Data for this task START
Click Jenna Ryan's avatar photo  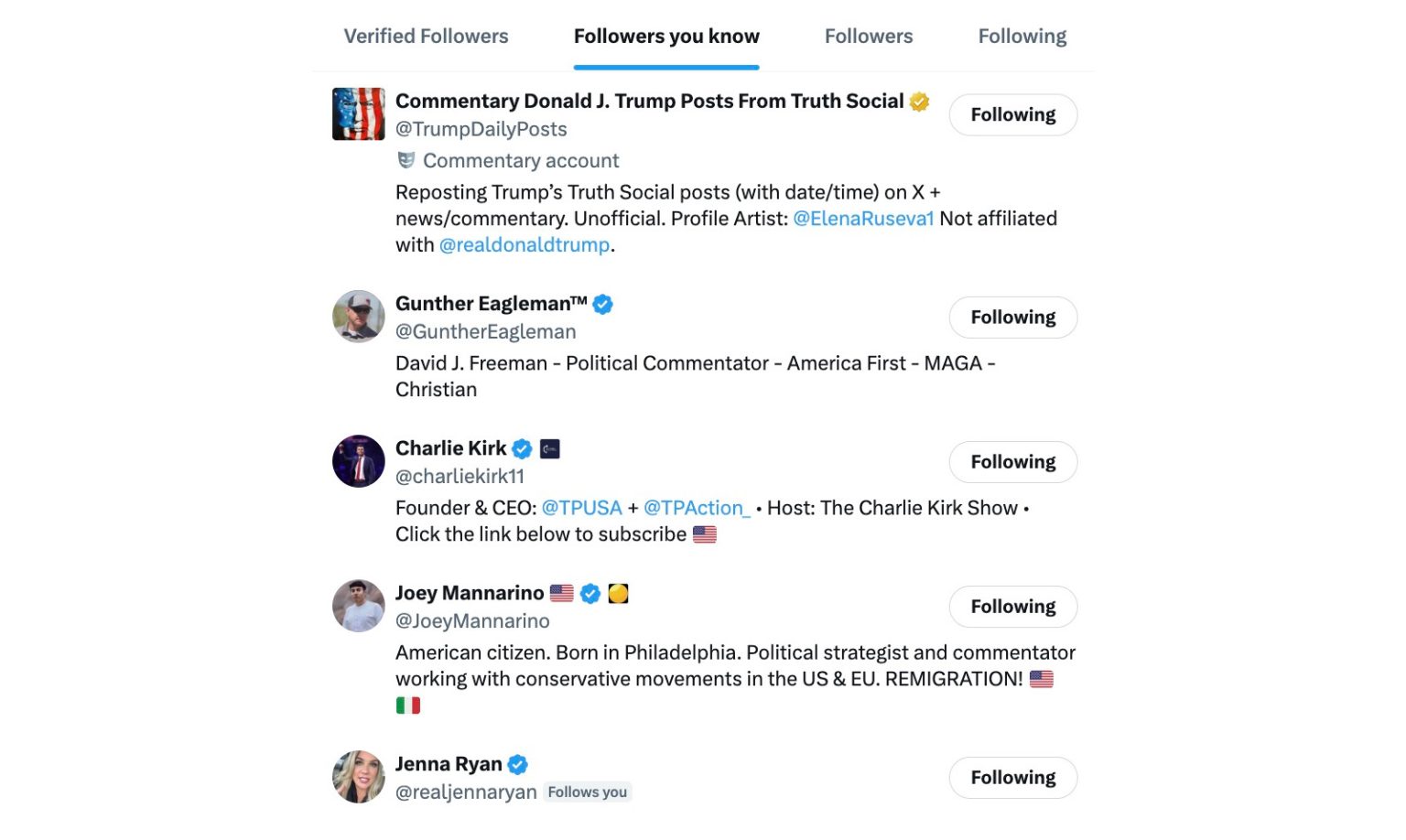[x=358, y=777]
Data for this task END
Data for this task START
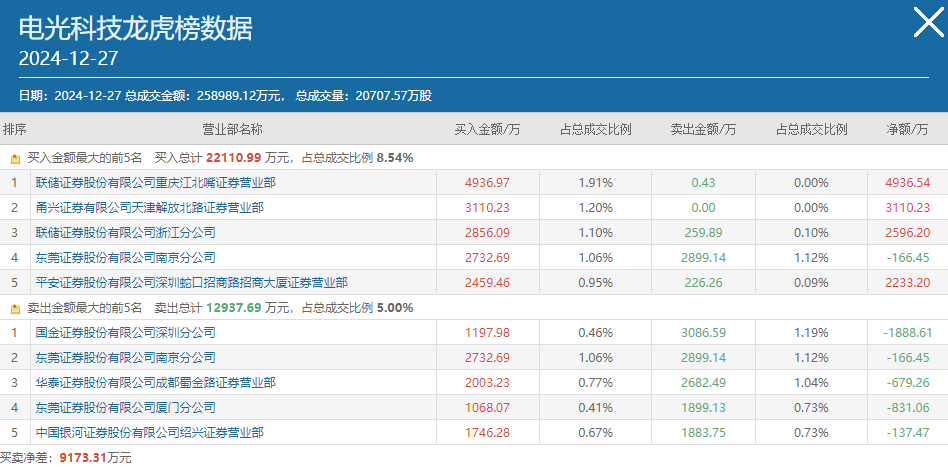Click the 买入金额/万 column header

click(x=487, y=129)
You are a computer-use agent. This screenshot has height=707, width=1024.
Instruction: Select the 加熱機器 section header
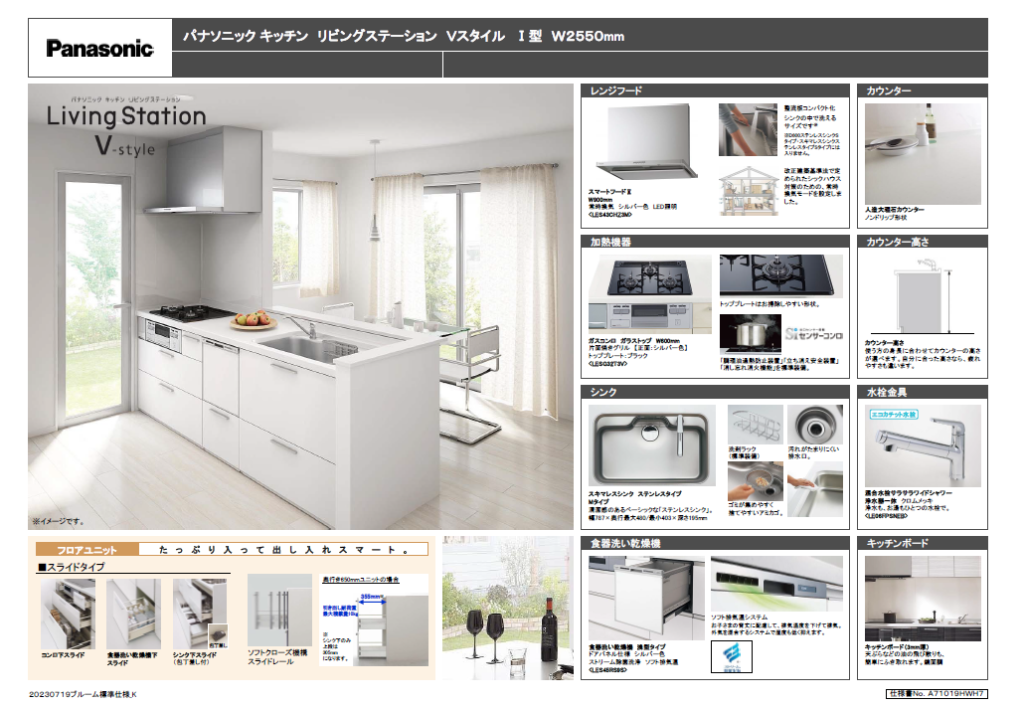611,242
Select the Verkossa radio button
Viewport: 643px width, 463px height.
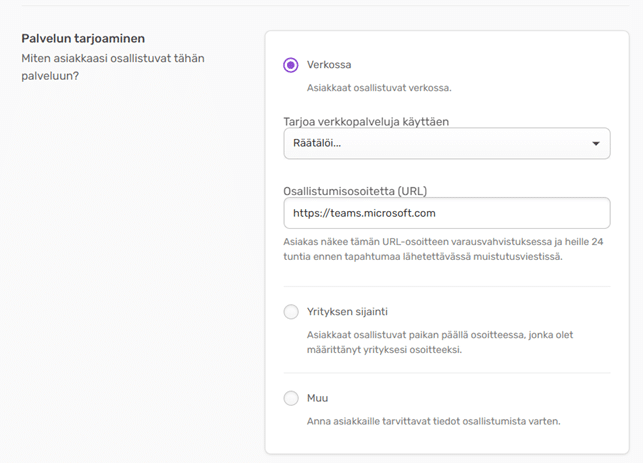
Data for this task END
Data for this task START
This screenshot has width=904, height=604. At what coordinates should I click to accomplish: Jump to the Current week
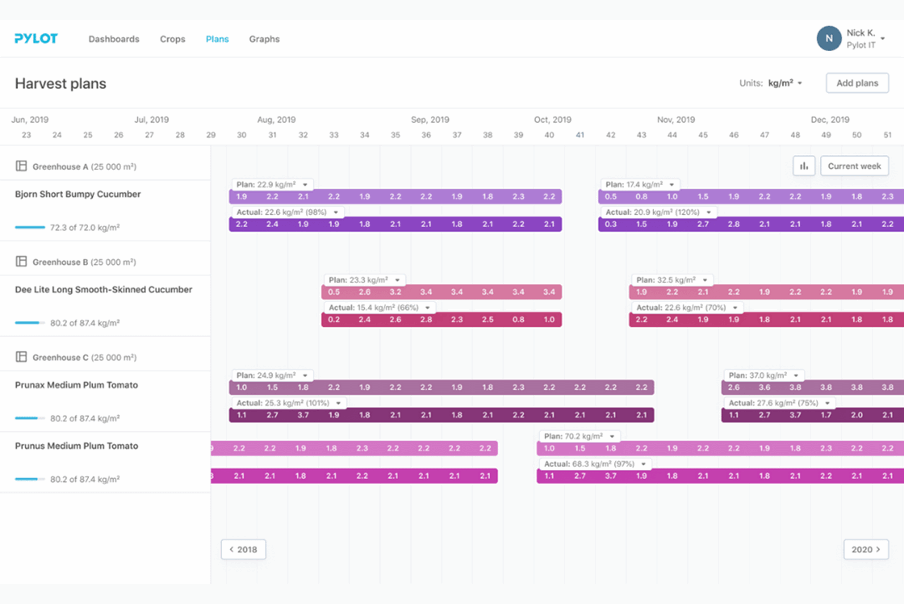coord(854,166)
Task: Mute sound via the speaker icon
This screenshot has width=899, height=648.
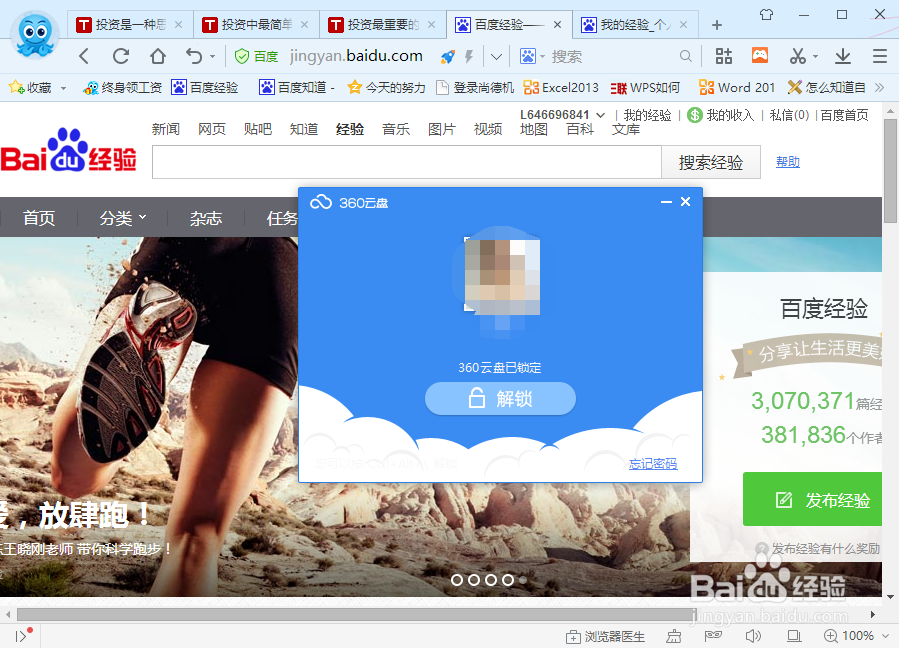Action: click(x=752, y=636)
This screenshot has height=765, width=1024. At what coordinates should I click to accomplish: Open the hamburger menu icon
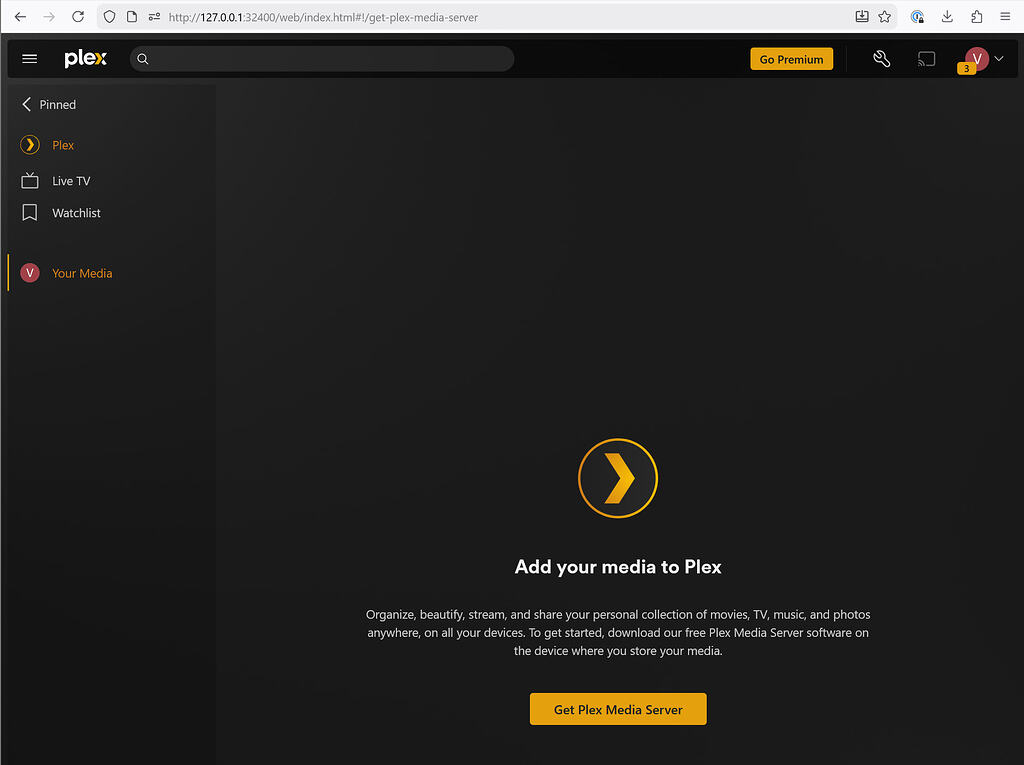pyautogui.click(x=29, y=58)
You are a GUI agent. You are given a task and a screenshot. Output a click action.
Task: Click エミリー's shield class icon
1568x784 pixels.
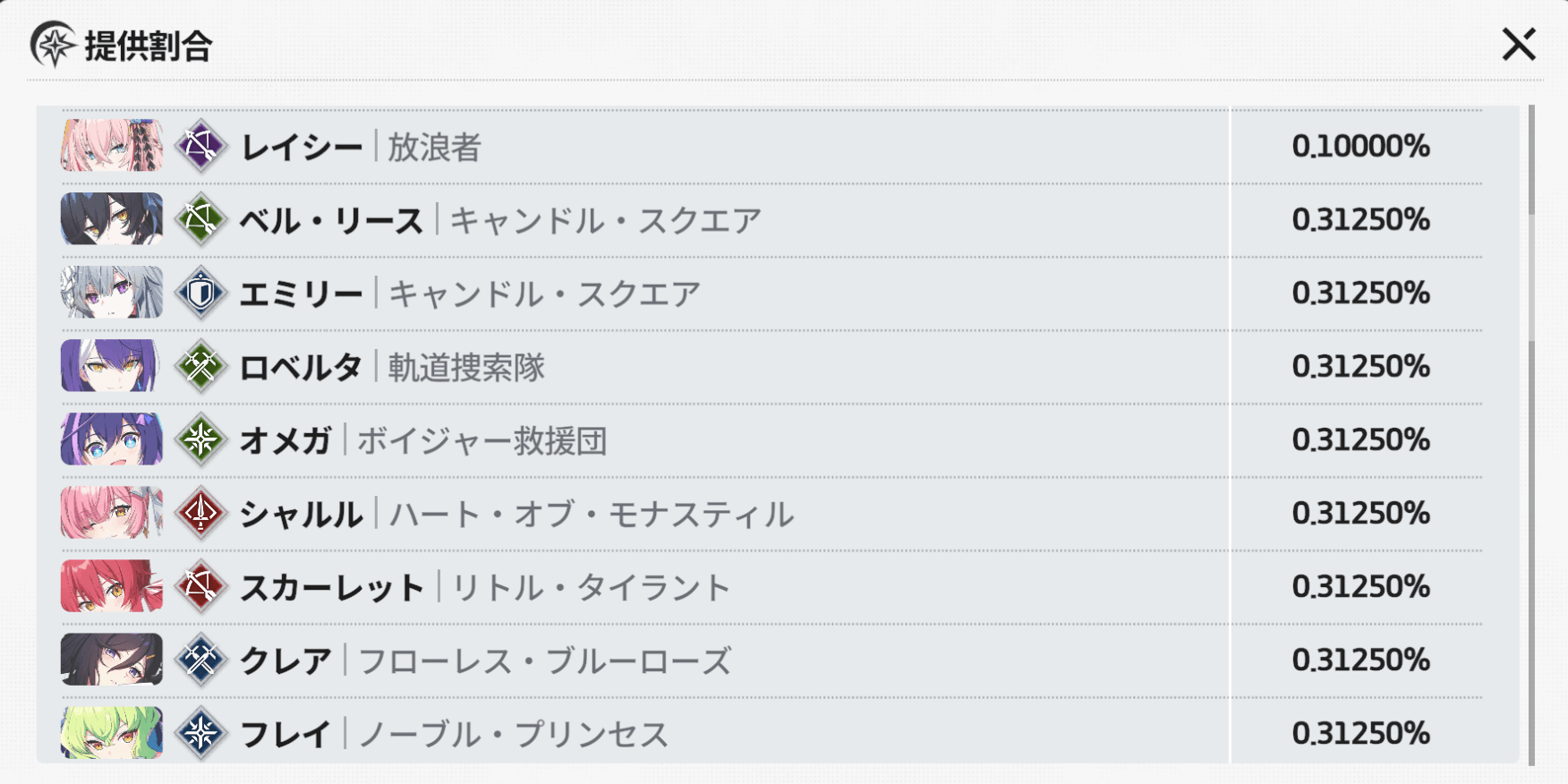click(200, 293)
Data for this task END
Problem to solve
The expected answer is a copy of each line above containing "agent".

Solution to this problem
You are a computer-use agent. This screenshot has height=707, width=1024.
You are a GUI agent. You are given a task and a screenshot. Output a click action.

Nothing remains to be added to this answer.